Tag Archives: value for money

2011: Hope or Despair (part 2)

Are some people immune to the recession?

Not everyone is affected by the recession. Some people are lucky enough to be recession-proof. According to George Orwell, in his book “Animal Farm” “All animals are equal, but some animals are more equal than others.”

To single out Premiership footballers, I am sure Manchester United’s Wayne Rooney and Manchester City’s Carlos Tevez are smiling like Cheshire cats having recently signed new contracts after successfully holding their clubs to ransom over their intentions to leave.

Furthermore, I am sure we all remember the recent remark of Tory grandee, Lord Young, that most Britons “have never had it so good.”  Of course, there is no doubt about what side of the divide Lord Young happens to be perched on.

On a philosophical note, life may not be the party we hoped for, but while we are here we might as well dance.

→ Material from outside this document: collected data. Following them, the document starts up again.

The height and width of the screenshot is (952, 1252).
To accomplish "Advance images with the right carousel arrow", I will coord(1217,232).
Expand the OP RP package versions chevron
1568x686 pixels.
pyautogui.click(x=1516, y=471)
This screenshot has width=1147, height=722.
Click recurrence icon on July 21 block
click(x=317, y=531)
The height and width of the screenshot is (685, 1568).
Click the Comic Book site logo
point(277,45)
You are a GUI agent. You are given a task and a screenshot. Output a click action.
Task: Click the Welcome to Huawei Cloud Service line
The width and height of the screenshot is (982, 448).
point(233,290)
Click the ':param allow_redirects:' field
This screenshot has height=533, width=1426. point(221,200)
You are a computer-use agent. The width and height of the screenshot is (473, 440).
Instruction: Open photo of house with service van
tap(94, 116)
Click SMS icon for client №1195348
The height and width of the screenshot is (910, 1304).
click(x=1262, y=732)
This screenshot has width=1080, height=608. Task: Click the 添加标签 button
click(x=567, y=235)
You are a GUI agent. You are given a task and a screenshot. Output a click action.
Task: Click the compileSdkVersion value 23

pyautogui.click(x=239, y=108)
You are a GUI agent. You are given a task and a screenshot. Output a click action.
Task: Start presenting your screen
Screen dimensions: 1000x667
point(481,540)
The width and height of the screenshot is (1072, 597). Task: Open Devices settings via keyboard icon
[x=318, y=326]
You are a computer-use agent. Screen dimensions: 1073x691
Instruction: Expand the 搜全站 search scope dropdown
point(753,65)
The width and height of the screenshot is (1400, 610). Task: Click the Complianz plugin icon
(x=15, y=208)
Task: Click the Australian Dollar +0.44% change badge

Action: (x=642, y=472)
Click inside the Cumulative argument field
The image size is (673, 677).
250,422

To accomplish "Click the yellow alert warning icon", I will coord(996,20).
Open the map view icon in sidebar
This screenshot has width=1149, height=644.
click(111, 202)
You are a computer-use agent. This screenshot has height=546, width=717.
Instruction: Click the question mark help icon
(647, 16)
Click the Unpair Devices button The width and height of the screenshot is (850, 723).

Tips for getting value for money from expenditure during these desperate times

Don’t be afraid to haggle when you are out shopping. For most of us, haggling is something we only engage in when holidaying abroad – mostly in developing countries. However, given the current economic climate in the UK and retailers being at the mercy of the consumers, some retailers will extend discounts to customers on request.

Local markets are a good place to get value for money. You will save a significant amount of money doing your grocery and meat shopping at a local market compared to a big chain store. Don’t forget your haggling skills.

Utility bills are next. Remember to check your gas and electricity bills to make sure you are on the right tariff. If you are not sure of your tariff, call your provider to find out. Chances are that you are on the most expensive tariff, just like I was for the last six years before I changed it.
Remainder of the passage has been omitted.